**PROMPT:** Return nothing except the lines from the one that contains "Research Topics (435, 86)" through the end of the material below, each exactly as given.

**DATA PROVIDED:**
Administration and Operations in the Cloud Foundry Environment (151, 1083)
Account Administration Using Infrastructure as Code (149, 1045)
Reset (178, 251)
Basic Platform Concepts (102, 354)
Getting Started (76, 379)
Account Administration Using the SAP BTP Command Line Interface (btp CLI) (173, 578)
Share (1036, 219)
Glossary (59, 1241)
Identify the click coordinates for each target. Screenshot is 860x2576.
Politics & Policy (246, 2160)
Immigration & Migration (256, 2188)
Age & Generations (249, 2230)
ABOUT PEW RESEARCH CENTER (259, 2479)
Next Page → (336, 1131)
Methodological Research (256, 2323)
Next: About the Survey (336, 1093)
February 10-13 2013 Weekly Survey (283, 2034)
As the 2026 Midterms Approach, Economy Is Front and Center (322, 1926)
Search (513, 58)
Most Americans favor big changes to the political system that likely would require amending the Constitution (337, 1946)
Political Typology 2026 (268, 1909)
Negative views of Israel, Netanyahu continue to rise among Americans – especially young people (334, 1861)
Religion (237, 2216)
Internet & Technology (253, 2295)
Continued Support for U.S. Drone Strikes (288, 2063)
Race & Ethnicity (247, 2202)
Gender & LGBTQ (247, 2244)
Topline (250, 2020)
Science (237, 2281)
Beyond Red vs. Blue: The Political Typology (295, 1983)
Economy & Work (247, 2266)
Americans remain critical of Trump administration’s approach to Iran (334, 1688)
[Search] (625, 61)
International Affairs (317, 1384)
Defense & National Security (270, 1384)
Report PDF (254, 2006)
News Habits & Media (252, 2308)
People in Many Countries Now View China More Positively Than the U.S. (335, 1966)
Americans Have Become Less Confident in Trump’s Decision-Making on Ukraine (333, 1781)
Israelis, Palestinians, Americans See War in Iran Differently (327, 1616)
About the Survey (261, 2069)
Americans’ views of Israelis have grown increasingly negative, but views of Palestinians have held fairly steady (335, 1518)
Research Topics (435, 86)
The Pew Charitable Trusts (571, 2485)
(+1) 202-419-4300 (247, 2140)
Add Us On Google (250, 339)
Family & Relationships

**EXERCISE OUTPUT:**
Research Topics (435, 86)
The Pew Charitable Trusts (571, 2485)
(+1) 202-419-4300 (247, 2140)
Add Us On Google (250, 339)
Family & Relationships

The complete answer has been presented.